"Speaking Through Pain: Feminist Testimony and Diasporic Resistance in Born in Evin" by Tania Ahmadi '17 has been published in Cinema Iranica. The essay examines "two key ways in which Born in Evin dismantles power hierarchies, state violence, and political persecution."
Born in Evin, a movie by filmmaker Maryam Zarzee, follows Zarzee's quest to understand the circumstances of her birth within the infamous Ivīn (Evin) Prison in Iran during Ayatollah Khumaynī’s regime. Ahmadi's essay "argues that Zaree’s work functions as both a personal act of testimony and a political intervention against collective amnesia, substantiated through her investigation into the deep intergenerational trauma caused by political imprisonment."
Cinema Iranica is published by The University of Toronto in collaboration with the Encyclopaedia Iranica Foundation (EIF), and is an "authoritative compendium on all aspects of film and motion-picture production in Iran." The compendium provides peer-reviewed articles by experts in Iranian studies on movies, genres, film movements, filmographies, directors, composers, stars, cinematographers, set designers, sound specialists, editors, choreographers, film studios, movie theaters, film posters, film critics, and audiences, among others.

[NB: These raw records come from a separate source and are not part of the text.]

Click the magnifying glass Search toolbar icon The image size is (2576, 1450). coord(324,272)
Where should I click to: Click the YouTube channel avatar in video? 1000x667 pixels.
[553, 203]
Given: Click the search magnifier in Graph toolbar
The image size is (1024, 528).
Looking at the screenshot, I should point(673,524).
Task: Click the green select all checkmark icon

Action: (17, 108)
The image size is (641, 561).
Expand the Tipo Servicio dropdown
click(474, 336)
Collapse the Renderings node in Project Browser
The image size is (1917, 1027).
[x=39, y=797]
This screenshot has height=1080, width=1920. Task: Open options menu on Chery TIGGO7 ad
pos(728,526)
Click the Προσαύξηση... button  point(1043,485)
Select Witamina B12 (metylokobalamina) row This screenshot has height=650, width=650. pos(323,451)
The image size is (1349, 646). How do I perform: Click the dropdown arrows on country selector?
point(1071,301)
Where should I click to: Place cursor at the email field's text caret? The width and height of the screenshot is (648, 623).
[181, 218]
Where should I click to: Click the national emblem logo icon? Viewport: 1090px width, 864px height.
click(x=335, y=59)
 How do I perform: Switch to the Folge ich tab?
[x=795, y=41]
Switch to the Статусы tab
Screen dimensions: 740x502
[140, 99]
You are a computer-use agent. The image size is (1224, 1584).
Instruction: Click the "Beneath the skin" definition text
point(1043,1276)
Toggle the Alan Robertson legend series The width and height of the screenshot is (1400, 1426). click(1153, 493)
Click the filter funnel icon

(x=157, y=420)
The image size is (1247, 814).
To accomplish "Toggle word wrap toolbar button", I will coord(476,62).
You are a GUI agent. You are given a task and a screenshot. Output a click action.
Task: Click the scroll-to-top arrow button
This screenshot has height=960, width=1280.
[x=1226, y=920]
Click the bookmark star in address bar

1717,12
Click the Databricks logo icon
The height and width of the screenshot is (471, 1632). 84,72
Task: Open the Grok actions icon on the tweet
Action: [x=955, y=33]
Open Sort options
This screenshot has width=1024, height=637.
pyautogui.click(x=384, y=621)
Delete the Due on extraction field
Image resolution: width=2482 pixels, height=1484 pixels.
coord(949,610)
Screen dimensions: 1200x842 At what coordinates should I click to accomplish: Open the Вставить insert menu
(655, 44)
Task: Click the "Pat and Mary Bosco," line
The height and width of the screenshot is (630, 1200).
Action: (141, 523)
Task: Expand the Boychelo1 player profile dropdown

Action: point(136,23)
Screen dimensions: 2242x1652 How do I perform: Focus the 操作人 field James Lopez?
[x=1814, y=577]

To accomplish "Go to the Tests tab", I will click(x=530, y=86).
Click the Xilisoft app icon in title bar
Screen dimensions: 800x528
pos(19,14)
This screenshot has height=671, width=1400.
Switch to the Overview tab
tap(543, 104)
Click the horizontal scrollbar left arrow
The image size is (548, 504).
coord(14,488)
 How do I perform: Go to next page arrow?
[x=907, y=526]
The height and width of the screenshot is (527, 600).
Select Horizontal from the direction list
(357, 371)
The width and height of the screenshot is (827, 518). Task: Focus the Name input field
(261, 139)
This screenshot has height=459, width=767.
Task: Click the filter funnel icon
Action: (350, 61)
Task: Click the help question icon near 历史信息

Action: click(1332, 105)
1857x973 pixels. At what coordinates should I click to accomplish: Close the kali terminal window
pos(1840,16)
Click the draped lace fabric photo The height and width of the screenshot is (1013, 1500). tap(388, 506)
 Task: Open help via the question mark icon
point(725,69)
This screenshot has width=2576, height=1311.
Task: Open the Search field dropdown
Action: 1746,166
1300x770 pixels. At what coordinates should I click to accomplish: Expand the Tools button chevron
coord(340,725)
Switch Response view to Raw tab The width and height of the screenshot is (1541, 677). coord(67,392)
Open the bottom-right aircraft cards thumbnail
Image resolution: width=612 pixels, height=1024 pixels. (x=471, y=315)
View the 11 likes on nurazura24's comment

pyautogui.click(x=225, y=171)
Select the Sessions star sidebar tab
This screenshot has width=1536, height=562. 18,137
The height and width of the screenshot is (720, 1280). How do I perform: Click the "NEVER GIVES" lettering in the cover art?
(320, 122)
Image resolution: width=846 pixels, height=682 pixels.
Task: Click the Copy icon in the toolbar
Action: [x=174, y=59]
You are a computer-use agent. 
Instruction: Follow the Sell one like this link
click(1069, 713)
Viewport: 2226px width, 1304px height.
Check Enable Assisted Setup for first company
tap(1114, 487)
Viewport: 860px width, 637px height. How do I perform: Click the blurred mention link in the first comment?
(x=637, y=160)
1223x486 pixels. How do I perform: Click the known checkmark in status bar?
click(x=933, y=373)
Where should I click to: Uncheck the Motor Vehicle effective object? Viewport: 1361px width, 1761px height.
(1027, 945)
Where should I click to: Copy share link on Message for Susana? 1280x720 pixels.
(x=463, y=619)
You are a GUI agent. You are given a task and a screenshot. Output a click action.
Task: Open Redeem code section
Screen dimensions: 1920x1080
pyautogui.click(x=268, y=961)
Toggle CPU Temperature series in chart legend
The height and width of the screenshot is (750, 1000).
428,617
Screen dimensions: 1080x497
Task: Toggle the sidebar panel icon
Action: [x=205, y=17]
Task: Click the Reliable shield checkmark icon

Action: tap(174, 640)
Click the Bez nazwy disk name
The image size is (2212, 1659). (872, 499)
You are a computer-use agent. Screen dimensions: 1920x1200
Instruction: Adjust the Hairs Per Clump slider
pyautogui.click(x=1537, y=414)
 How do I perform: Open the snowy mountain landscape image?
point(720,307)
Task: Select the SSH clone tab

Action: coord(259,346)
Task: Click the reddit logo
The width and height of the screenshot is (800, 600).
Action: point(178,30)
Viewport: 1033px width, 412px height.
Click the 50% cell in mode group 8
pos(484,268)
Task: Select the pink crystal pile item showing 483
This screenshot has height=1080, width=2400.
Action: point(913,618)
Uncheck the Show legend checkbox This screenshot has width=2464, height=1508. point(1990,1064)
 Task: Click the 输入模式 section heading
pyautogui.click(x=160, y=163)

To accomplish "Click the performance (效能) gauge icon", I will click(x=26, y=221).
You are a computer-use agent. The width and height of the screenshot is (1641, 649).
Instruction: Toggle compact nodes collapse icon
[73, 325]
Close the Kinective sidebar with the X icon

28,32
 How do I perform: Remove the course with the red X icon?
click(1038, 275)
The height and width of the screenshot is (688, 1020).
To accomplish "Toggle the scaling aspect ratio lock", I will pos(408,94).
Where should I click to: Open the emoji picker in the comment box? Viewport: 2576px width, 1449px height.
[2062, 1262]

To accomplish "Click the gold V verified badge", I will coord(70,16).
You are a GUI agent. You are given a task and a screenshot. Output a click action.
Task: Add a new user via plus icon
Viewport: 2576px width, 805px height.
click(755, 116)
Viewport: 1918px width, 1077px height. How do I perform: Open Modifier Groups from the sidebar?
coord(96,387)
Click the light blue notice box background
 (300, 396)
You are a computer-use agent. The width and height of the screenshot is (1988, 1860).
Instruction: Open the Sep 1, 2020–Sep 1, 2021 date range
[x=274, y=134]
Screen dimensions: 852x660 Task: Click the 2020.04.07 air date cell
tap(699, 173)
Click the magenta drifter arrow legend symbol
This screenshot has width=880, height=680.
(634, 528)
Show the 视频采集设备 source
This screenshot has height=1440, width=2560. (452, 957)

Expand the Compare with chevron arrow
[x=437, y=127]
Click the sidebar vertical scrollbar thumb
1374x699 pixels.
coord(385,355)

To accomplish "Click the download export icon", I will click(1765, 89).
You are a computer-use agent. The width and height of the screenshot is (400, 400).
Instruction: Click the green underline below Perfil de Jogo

Ahmadi is an independent film scholar, writer, and translator based in New York. She holds an MA in Film and Media Studies from Columbia University and a BA from UC Berkeley. Her writing and translations have been featured in Conversations with Kiarostami (Woodville Press, 2019), Film Comment, Jump Cut, The Spool, Projektor, Sabzian, and Peyk magazine. Her academic work includes contributions to Narrating the City (Tehran Has No Soul!) and The Handbook of Iranian Cinema (Women with Fighting Spirits). She leads the editorial team at Docunight and serves on the nominating committee and a reviewer for Non-Fiction, at The Gotham Film & Media Institute.